Remember that it was Moody’s, along with other Wall Street banks, that in 2007 recommended subprime mortgage loans as wonderful investment tools to pension funds and other investors (AAA ratings). This bad advice cost Americans billions, if not trillions, of dollars. So why are the Journal editors and Governor Grisham so quick to believe them now? Don’t they remember who caused the 2007 fiscal collapse?
There are other investment researchers who say 100% is not necessary, why not report on them?
In a just released report from the Brookings Institute. Authored by Jamie Lenney (Bank of England), Bryon Lutz (Federal Reserve) and Louise Sheiner (Brookings) they concisely explain why public pensions do not need to be 100% solvent. They shoot down all the fear mongering by the Wall Street bankers. How sad, Wall Street won’t get huge investment bonuses if Brookings is right.
The report is lengthy, but the Brookings Blog summarized their finds in one sentence, “Lenney, Lutz and Sheiner conclude that, on the whole, state and local pension systems in the U.S. are not facing an imminent crisis.
Funny, the Journal, Propst and those counseling Grisham have never reported on this, I wonder why.
There will be those who argue that we must obey the God’s of Wall Street because they set our bond ratings. To them I say this, New Mexico has a huge surplus in money, so why do we need Wall Street bankers? As of now New Mexico has enough money to pay for the things we want to do, we don’t need to float bonds. We can pay for what we want.
But if the legislature still wants to float bonds and play the Wall Street game, who cares if Moody’s down grades New Mexico. Interest rates are at such low levels that the difference is minuscule. We have the money in our reserves to toss off the lead blanket of Wall Street bankers who have shown repeatedly that they don’t know what is going on. The only think I am sure that Wall Street bankers know is how to instill false fear, pay themselves huge bonuses and how to grab for every penny that is on the table.
Are there issues at PERA that should be addressed? Absolutely. There are fundamental problems in the Fire and State Workers plans that must be studied and addressed. It is not sustainable continue to allow a worker to retire with full benefits before age fifty (full disclosure, I am one of those workers). The PERA Board is useless and must be reformed.

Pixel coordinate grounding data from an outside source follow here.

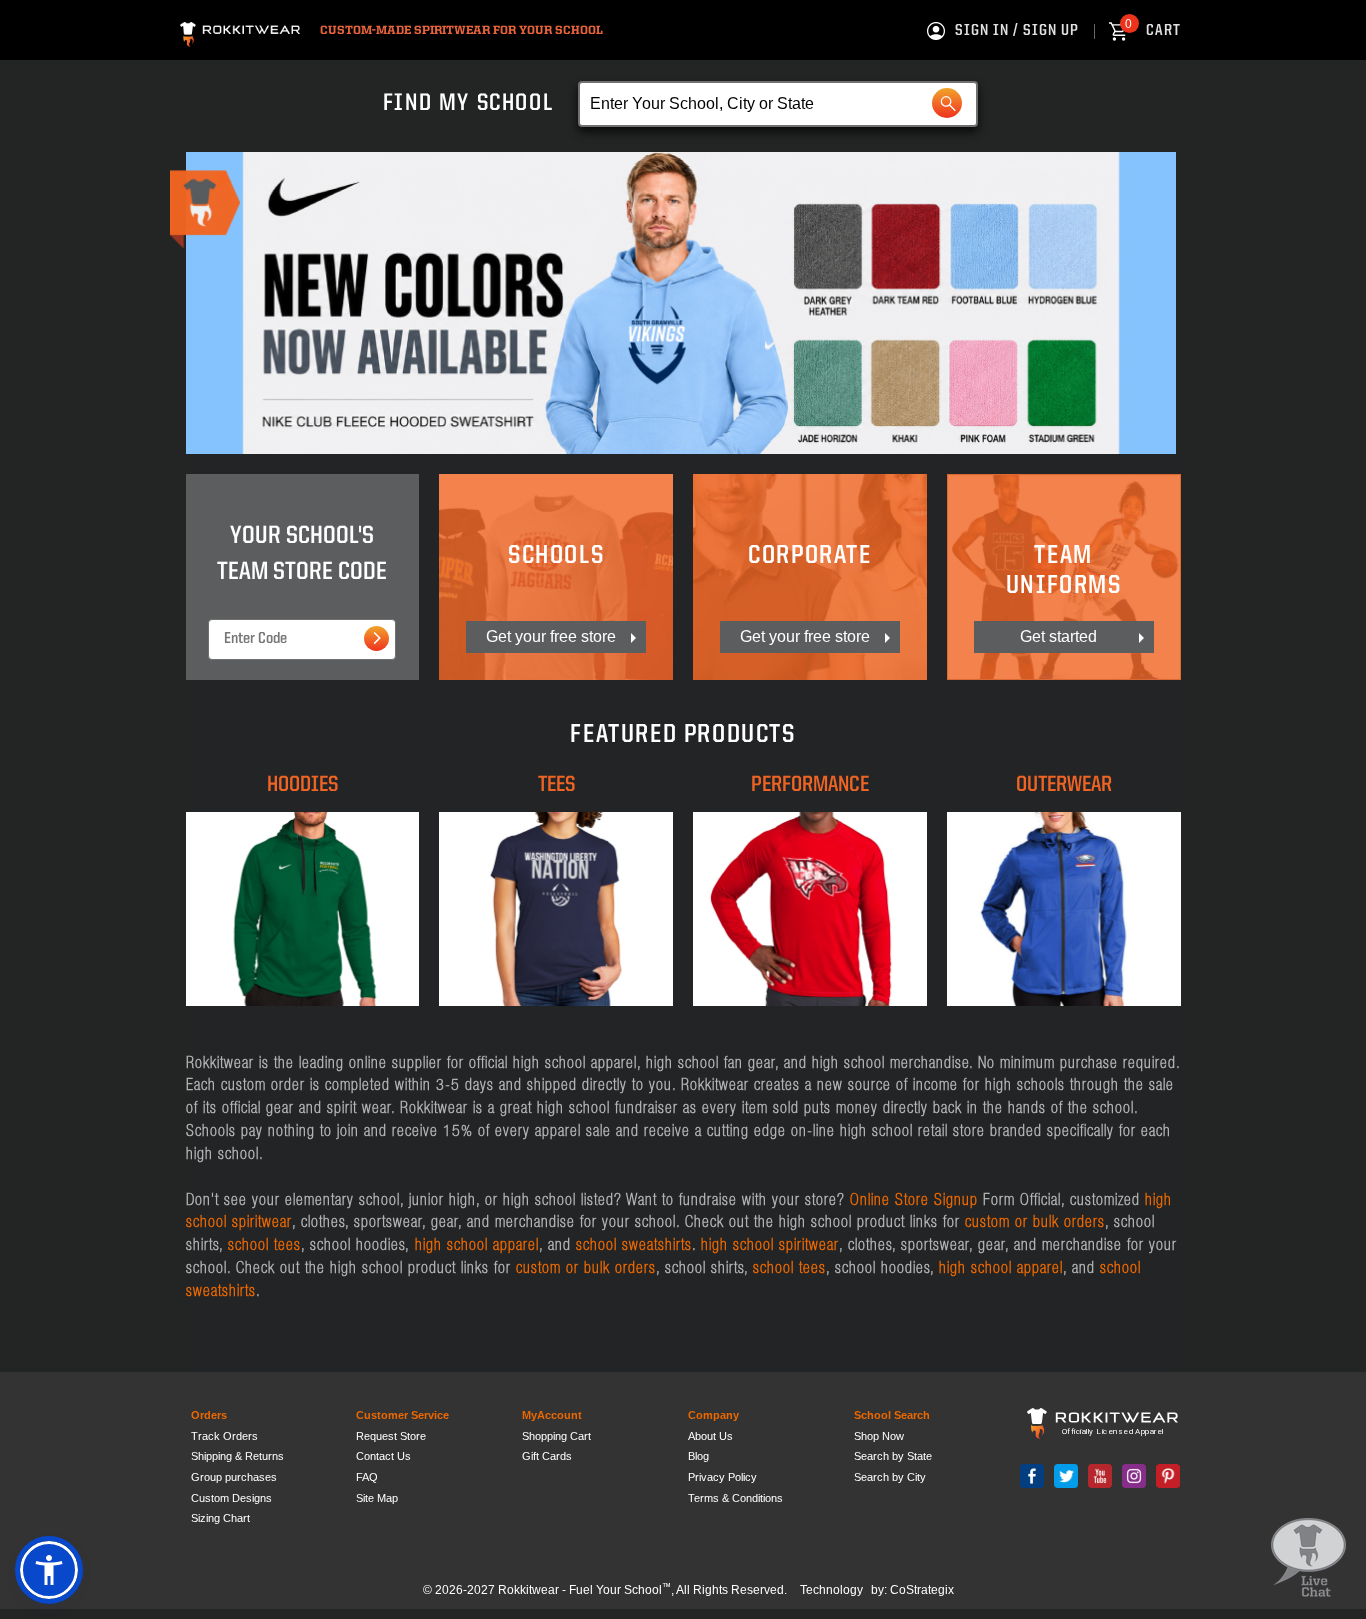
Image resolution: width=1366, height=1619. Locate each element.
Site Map (377, 1498)
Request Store (391, 1436)
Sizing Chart (220, 1518)
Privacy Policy (722, 1477)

One issue that does not need to be entertained is that if PERA and ERB don’t get to 100% solvency the sky is going to fall. PERA and ERB has weathered three financial calamities in the last twenty years and they are doing just fine. That is unless you disregard Brookings and instead believe what Wall Street. The same bankers who in 2007 recommended subprime mortgages with AAA ratings and drove the entire world financial system to the brink. Why would anyone in their right mind believe Wall Street.
The sky is not falling at PERA and ERB. It would be wonderful if the Journal editors, PERA Executive Director Propst and Governor Grisham would stop drinking Wall Street Kool-Aid and read the Brookings report.
Then they can all calm down and stop acting like chicken littles.